Impaired Cellular Immunity to SARS-CoV-2 in Severe COVID-19 Patients

Abstract

The high infection rate and rapid spread of severe acute respiratory syndrome coronavirus 2 (SARS-CoV-2) make it a world-wide pandemic. Individuals infected by the virus exhibited different degrees of symptoms, and most convalescent individuals have been shown to develop both cellular and humoral immune responses. However, virus-specific adaptive immune responses in severe patients during acute phase have not been thoroughly studied. Here, we found that in a group of COVID-19 patients with acute respiratory distress syndrome (ARDS) during hospitalization, most of them mounted SARS-CoV-2-specific antibody responses, including neutralizing antibodies. However, compared to healthy controls, the percentages and absolute numbers of both NK cells and CD8⁺ T cells were significantly reduced, with decreased IFNγ expression in CD4⁺ T cells in peripheral blood from severe patients. Most notably, their peripheral blood lymphocytes failed in producing IFNγ against viral proteins. Thus, severe COVID-19 patients at acute infection stage developed SARS-CoV-2-specific antibody responses but were impaired in cellular immunity, which emphasizes on the role of cellular immunity in COVID-19.
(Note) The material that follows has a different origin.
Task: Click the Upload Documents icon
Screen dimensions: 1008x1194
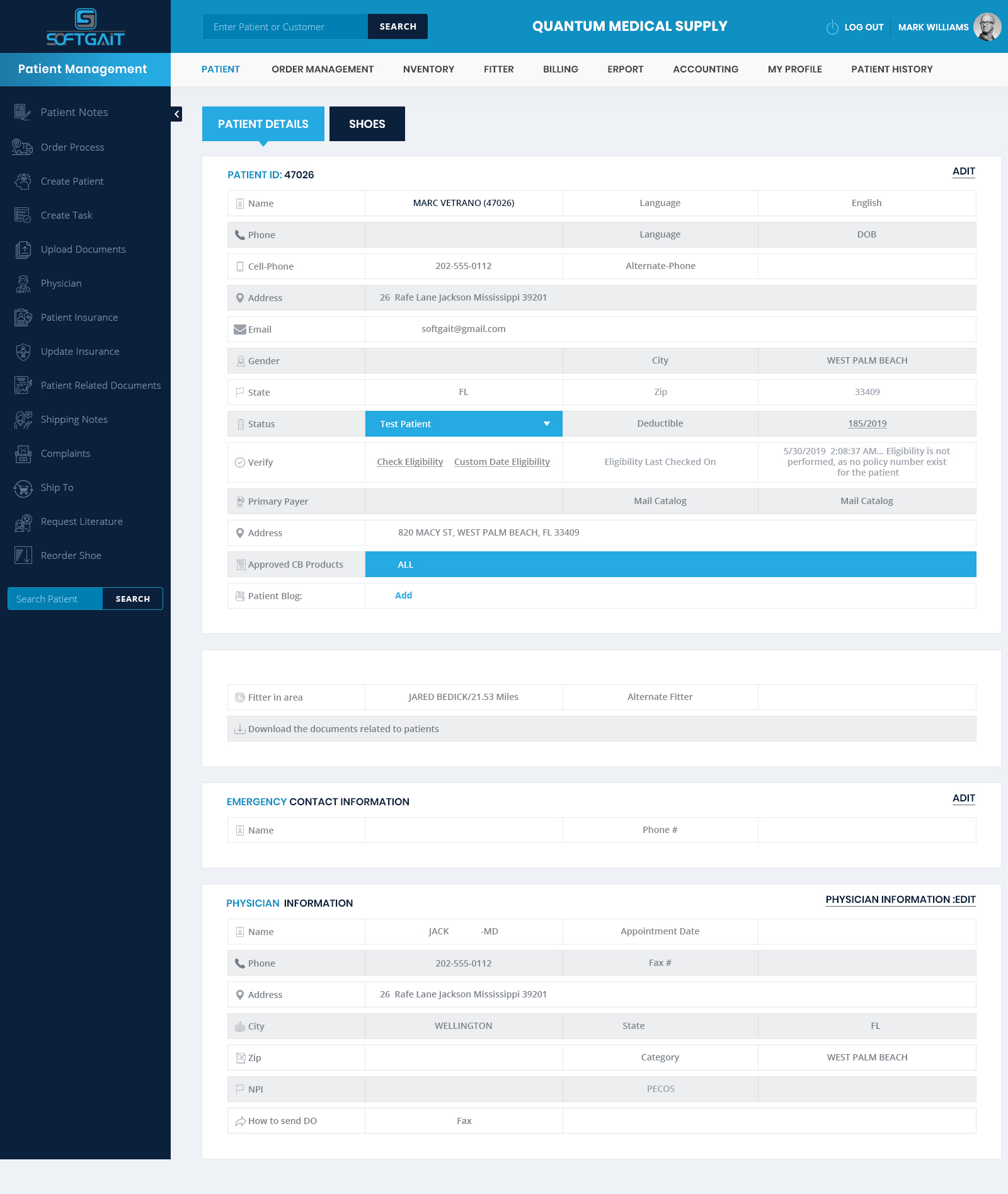Action: (x=23, y=250)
Keywords: SARS-CoV-2; T cells; acute respiratory distress syndrome; adaptive immunity; interferon gamma; neutralization antibody.

Figure 1

Presence of SARS-CoV-2 NP- and S-RBD-specific antibodies in severe COVID-19 patients. (A) Titration of individual serum samples. (B) Data from the same experiments as (A) were presented as area under curve (AUC). (C) IgG isotypes of 10 COVID-19 patients to recombinant NP and S-RBD. (D) Serum ELISA titers to NP and S-RBD in sera from convalescent individuals (n=14), severe patients (n=10) and HD (n=10). The experiment was performed in duplicates. NP, nucleocapsid protein. S-RBD, receptor binding domain of spike protein. HD, healthy donor; Pt, patient; AUC, area under curve. HD#1-9, the sera were collected before SARS-CoV-2 outbreak. *P<0.05, 0.05<**P<0.001. ns, not significant.

Figure 2

Measurement of neutralizing antibodies in severe patients. (A) Neutralizing antibody titers of 10 severe COVID-19 patients. (B) Comparison of NAT50 between convalescent subjects (n=14) and severe patients (n=10). Date are presented as Mean ± SEM. (C) Pie plot showing NAT50 range in severe and convalescent patients. HD, healthy donor; Pt, patient; NAT50, neutralizing antibody titers. ns, not significant.

Figure 3

Phenotypic analysis of blood lymphocytes in severe COVID-19 patients. (A) Phenotypic analysis of PBMCs from one representative COVID-19 patient. (B) Summarized data on the frequencies of different immune cell subsets in COVID-19 patients and the ratio of CD4:CD8 T cells. (C) Summarized data on the absolute numbers of different immune cell subsets in COVID-19 patients. HD, healthy donors (HD#10-14); Pt, patients (n=7). Data are presented as Mean ± SEM. *P<0.05, 0.05<**P<0.001, ***P<0.001. ns, not significant.

Figure 4

SARS-CoV-2-specific T cell responses in COVID-19 patients. (A) Intracellular cytokine staining of CD3⁺CD56^-CD8^- T cells. (B) Summarized data on the frequencies of cytokine-producing CD3⁺CD56^-CD8^- T cells as indicated. (C) Summarized data on the frequencies of polyfunctional CD3⁺CD56^-CD8^- T cells as indicated. (D) Representative FACS plots showing polyfunctional CD3⁺CD56^-CD8^- T cells. (E) IFNγ ELISpot analysis of PBMCs from severe COVID-19 patients (n=7) and convalescent individuals (n=7) to anti-CD3 antibody. (F) IFNγ ELISpot analysis of PBMCs from severe COVID-19 patients (n=7) and convalescent individuals (n=14) to and viral proteins. The experiment with patients was performed in duplicates. (G) The ratios of IFNγ-producing T cells in response to NP or anti-CD3 stimulation in both convalescent (n=14) and severe (n=7) patients. (H) Correlation between NAT50 and the percentage of TNFα⁺ CD4⁺ T cells. Date are presented as Mean ± SEM. *P<0.05, 0.05<**P<0.001. ns, not significant.